Defendo que a mulher é mais sensitiva, holística, tem o lado racional, mas também tem o lado emocional do "talvez", não fica só no sim ou não. O olhar feminino amplia a visão do que é ou não, o poder de convencimento é mais light. Este papel de liderança e na gestão é algo que tem que aflorar na própria mulher. Ela precisa acreditar que tem esse potencial, pois foi ensinada a "não" tê-lo. E a quebra dos paradigmas internos é o desafio número um de cada uma de nós. Hoje tenho uma equipe direta de seis pessoas, gerencio cinco indústrias que são verticais de trabalho.

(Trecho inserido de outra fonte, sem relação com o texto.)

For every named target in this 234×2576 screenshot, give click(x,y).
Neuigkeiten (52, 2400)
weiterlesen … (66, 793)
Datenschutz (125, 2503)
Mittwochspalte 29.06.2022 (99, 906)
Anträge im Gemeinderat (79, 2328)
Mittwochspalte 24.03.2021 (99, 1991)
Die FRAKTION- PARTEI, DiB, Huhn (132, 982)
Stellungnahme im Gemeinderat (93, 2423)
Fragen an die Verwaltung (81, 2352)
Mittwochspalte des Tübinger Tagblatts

O que a atraiu para o segmento de TI?

Mudar de emprego foi o que me jogou na TI. Eu estava iniciando no RH organizacional, mas tinha muita vontade trabalhar numa multinacional. Eu fui pela mudança, pelo desafio e tive a sorte de me sair bem. Houve um treinamento técnico de dois meses. O gestor avisou que se eu passasse nesse treinamento a vaga era minha. Estou lá há 23 anos.

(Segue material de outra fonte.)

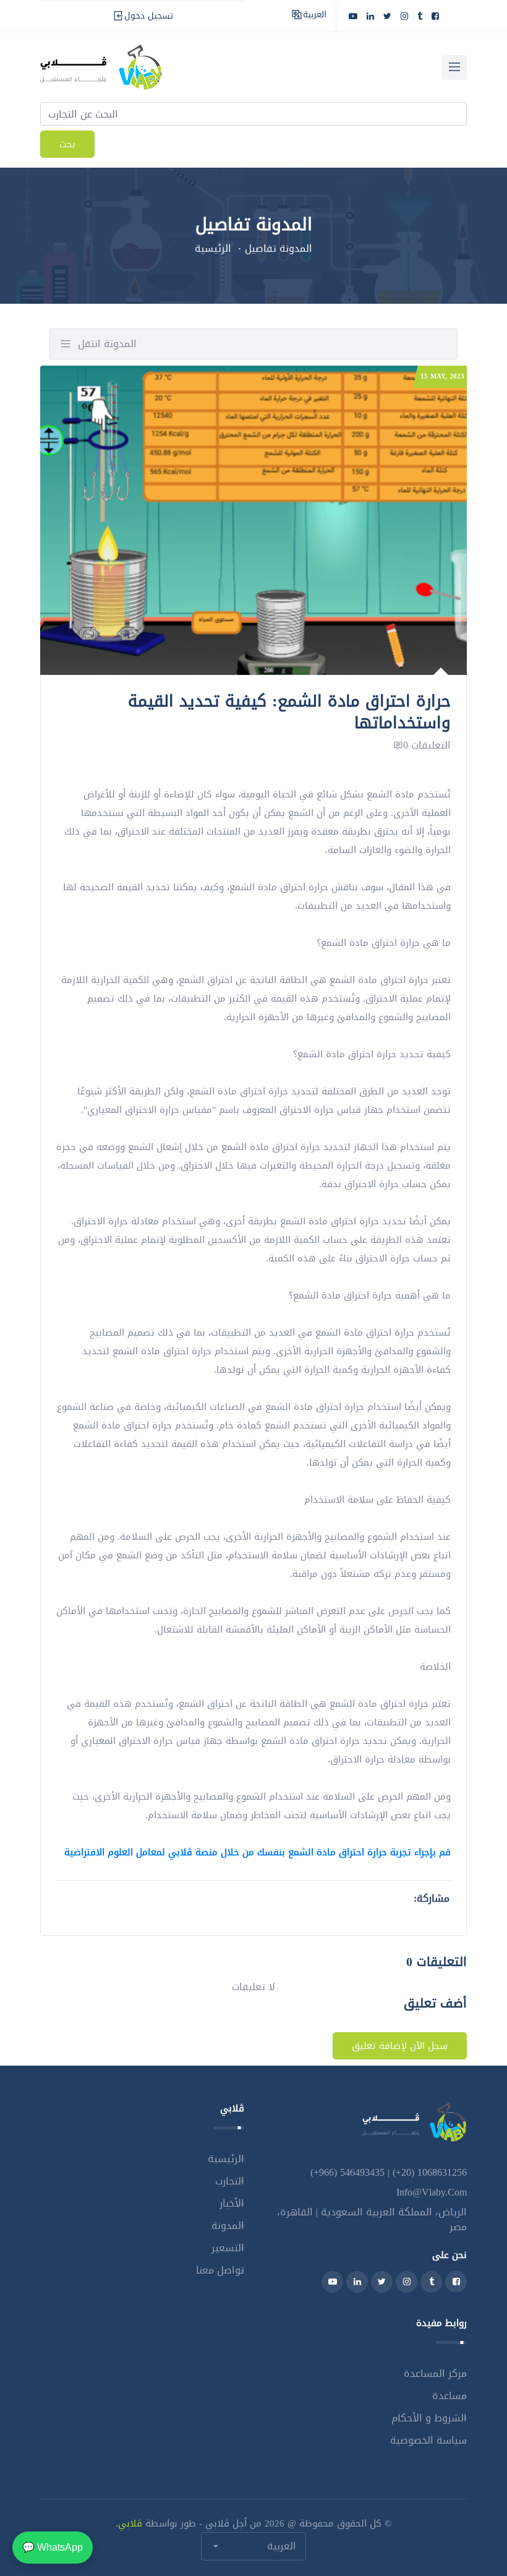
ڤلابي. (129, 2523)
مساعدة (449, 2395)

Como lidou com a falta de formação na área?

Em relação à tecnologia, talvez a minha principal dificuldade tenha sido, no início, a formação de conceitos básicos da lógica desse universo para que eu pudesse me tornar uma "representante" de soluções em TI em minhas colocações. Estou longe de ser uma programadora, por sinal, mas a tecnologia como solução para o ambiente de negócios e como catalisadora da transformação digital me encanta muito — e isso certamente me ajuda a cobrir possíveis buracos.

Como foi assumir a diretoria comercial de uma multinacional logo após o nascimento de seu filho?

Fui a única mulher na área de vendas da empresa durante 15 anos. Quando meu chefe me avisou da promoção, eu estava grávida de oito meses. Foi uma convocação, na verdade. Um colega assumiu interinamente por dois meses, e eu tive um afastamento de 50 dias de licença-maternidade. Amamentava às 5h da manhã e à noite. O primeiro ano de vida do Gustavo, hoje com 16, foi um turbilhão. E fiz o mesmo com a Ana Clara, de 11 anos. Não me arrependo, sou mãezona, não senti falta de ficar mais tempo de licença. Não tem certo ou errado.

A oportunidade de crescer na empresa é igual para homens e mulheres?

A Softtek presta serviços de implementação de softwares nos quais nos especializamos, como SAP, Microsoft. São 17 mil pessoas no mundo prestando serviços de TI para verticais de mercado, como manufatura, telecom, bens de consumo, algumas líderes em projetos e soluções. Eu não vejo fronteira nas carreiras. Independentemente de gênero é possível buscar pelo seu espaço. As mulheres precisam se sentir capazes e confiantes. Esse empoderamento é que a gente tem trabalhado. Na minha equipe tenho duas mulheres, contratadas na pandemia.

Como gestora, de que forma está lidando com a pandemia?

Primeiro que estou amando trabalhar em casa. Há uma rotina de reuniões, mas o comercial já tem um horário flexível, de visita a clientes. Nós tivemos de desenvolver habilidades de venda remota, convencendo de outras formas, com treinamento de integração virtual, WhatsApp. Agora já está bem maduro esse modelo, vimos o que funcionou e o que não funcionou no primeiro ano. Todo mundo se adaptou. Aprendemos a nos fazer presente sem estar presente.

Com a consolidação do home office, como equilibrar o lado profissional e o pessoal?

O primeiro mês trabalhando em casa foi confuso, aquela sensação de estar parecendo férias. E a gente achou que ia passar só dois ou três meses, que não iria mudar a rotina. Mas não trabalhei nenhum dia de pijama, isso ajuda no equilíbrio. Em casa, continuamos seguindo a rotina, tomamos café da manhã juntos e depois vai cada um para o seu posto de trabalho. Meus filhos já conseguem gerenciar as atividades sozinhos. Nos reunimos no almoço e no jantar. Ter horários e respeitar o espaço foi a nossa solução.

Que conselhos você dá para mulheres que querem investir na carreira?

Desenvolver autoconfiança. Tirar o paradigma do machismo, escolher onde quer entrar e estudar o tempo. E evitar levar problemas para as pessoas, tirar o lado vítima e ser protagonista.